The displays of Fig. 11show the Best Function Values for the 30th iteration. The corresponding scopes display the step response for the input scaling gains and the output scaling gain respectively. Although our initial declaration was of 60 iterations, convergence was observed after 30 iterations. This shows the fast convergence possessed by PSO.

Any particle that creates the latest global best is the optimal solution of the Fuzzy Logic Controller. From Fig. 11a, it can be observed that after the 30th iteration, a better fitness value of 1.13214 was obtained as compared to the previous function value. After the fitness value had been determined, the optimization process was terminated, indicating convergence for an optimal value. Fig. 11b and 11c show the step response for the final input scaling gains and output scaling gain respectively.

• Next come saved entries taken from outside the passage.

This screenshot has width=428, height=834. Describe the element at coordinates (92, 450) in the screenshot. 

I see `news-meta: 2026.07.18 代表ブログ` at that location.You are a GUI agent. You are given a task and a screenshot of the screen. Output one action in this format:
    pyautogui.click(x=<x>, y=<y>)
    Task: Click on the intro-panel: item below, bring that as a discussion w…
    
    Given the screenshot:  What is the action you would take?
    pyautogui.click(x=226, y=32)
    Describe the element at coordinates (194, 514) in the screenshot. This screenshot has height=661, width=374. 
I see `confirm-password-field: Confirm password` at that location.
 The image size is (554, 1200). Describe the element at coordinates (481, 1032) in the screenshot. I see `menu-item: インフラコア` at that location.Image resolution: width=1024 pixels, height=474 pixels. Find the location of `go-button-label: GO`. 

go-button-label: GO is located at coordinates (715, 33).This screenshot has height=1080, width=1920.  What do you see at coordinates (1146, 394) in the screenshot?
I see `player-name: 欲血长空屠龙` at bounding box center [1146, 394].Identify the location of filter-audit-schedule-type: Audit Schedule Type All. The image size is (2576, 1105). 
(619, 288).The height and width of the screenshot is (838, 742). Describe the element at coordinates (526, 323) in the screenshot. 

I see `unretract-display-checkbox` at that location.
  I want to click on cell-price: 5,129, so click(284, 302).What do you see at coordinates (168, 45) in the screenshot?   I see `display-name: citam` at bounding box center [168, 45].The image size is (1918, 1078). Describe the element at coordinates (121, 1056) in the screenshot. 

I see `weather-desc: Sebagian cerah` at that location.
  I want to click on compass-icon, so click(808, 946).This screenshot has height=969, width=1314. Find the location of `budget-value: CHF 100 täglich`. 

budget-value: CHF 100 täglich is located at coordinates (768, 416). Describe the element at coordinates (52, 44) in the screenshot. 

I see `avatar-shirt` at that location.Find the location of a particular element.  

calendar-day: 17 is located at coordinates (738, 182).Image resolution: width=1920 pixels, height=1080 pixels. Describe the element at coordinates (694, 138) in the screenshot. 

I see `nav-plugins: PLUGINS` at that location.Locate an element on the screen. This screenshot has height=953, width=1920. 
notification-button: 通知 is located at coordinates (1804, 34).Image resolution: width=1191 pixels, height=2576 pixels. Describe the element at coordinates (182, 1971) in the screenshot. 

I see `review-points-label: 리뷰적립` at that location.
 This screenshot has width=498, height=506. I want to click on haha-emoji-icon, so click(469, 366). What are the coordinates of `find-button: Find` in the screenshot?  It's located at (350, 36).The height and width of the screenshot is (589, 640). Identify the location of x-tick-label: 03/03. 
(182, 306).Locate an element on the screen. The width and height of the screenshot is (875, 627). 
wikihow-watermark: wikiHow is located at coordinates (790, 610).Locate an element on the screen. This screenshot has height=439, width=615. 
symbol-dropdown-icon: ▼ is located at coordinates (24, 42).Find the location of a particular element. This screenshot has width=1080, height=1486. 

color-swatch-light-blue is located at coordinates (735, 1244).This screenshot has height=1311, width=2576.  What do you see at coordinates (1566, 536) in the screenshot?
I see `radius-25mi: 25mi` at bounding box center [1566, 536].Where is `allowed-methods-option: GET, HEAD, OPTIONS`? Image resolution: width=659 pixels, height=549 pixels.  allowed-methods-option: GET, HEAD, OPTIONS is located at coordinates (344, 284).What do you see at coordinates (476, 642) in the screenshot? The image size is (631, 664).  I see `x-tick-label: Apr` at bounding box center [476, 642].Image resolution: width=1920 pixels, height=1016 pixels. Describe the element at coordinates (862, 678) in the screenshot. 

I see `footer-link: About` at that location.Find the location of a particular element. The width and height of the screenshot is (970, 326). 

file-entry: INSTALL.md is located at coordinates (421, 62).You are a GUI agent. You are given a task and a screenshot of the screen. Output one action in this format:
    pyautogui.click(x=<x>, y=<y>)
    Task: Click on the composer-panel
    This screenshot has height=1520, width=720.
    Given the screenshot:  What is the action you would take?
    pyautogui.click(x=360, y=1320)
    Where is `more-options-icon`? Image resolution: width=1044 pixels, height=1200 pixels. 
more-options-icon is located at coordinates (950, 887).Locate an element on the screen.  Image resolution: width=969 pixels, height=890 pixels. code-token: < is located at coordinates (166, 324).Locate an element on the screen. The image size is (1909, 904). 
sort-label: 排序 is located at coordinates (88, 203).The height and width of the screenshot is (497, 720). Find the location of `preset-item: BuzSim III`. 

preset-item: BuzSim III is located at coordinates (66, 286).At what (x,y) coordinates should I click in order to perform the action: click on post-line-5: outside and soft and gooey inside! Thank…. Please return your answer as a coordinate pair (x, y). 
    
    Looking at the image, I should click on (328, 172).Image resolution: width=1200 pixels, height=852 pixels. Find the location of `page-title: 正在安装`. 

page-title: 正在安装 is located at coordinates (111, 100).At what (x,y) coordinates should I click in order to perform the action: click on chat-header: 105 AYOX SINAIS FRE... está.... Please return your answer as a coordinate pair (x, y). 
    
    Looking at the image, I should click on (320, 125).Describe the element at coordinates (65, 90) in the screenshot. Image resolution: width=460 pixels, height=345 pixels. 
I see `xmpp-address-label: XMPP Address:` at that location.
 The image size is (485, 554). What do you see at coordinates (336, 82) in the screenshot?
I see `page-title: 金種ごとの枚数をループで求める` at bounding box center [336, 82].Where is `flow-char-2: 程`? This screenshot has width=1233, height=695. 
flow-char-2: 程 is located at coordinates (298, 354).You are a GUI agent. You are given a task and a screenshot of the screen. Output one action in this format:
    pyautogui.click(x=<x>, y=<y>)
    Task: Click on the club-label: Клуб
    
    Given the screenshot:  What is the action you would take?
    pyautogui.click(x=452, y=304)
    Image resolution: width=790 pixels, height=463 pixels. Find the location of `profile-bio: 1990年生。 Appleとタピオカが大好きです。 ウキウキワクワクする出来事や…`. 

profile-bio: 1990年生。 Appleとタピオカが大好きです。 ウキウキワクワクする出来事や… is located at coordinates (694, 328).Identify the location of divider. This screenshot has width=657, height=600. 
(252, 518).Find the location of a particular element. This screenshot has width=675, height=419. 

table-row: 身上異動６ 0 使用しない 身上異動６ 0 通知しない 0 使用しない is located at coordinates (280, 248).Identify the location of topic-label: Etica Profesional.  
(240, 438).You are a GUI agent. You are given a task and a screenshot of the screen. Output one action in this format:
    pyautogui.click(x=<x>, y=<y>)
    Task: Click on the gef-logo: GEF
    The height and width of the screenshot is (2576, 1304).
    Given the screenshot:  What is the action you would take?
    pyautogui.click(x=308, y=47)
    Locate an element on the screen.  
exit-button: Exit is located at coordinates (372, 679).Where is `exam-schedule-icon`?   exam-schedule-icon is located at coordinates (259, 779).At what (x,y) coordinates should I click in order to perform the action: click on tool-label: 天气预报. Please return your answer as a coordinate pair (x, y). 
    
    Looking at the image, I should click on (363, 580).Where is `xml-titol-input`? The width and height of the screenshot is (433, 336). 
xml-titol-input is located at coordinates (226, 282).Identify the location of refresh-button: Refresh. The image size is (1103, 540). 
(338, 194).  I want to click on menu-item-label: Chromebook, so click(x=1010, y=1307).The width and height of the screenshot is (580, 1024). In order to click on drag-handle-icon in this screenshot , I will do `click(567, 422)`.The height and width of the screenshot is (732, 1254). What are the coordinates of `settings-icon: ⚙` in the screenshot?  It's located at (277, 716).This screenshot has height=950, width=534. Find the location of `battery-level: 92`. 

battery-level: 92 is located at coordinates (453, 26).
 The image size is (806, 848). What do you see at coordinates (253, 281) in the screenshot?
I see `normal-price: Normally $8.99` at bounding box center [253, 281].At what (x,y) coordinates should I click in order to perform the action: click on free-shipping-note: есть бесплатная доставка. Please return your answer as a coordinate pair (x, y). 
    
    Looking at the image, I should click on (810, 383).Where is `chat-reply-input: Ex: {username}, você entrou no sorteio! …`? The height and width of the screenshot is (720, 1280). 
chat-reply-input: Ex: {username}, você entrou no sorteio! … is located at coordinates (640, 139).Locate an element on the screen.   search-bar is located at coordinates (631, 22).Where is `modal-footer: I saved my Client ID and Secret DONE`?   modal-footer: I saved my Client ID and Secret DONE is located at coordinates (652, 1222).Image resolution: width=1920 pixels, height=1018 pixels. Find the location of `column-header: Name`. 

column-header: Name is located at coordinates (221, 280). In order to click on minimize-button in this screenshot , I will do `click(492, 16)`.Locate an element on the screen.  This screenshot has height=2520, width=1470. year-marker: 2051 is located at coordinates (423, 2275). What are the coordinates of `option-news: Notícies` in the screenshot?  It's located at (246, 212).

Fig.11a. Value of best function for the 30th iteration

Fig.11b. Best global fitness plot

Fig.11c. Best generation fitness plot

Table 3. Result Comparison

Tuning Technique	IAE	Kp	Ki	Kd	Percentage Overshoot (%)	Rise Time (Sec)	Settling Time (Sec)
GA	3.2685	44.1292	0	5.60117	3.5597	0.63843	1.3312
PSO	2.1063	2.3312	0.0021	4.7221	1.0013	0.4179	2.0024

• VI. Conclusion

One of the challenges faced by engineers in the modeling of feedback control systems is the issue of stability. It is required that a system has the desired dynamic response characteristics for it to be considered stable. Therefore, it is necessary for an intelligent tuning of system controller to satisfy the necessary performance criteria of robustness, avoidance of excessive control action, and the minimization of the effect of disturbance. This channeled the research work towards the investigation of two nature-inspired optimization algorithms, GA and PSO, to PID controller. The dynamic system modeling is to help solve the problems of unusual human involvement, wastage of feeds, and contamination, to bring about a balance between cost of operation and feed cost thereby maximizing profit index. Although there are other nature-inspired algorithms, this work adopted GA and PSO because they are better suited in nonlinear system models. PSO algorithm was used in the optimization process for its efficient performance and faster convergence in the tuning of the inputs and output scaling factors of the Fuzzy logic controller. A much better system response and stability with the desired percentage overshoot, settling time and rise time were obtained.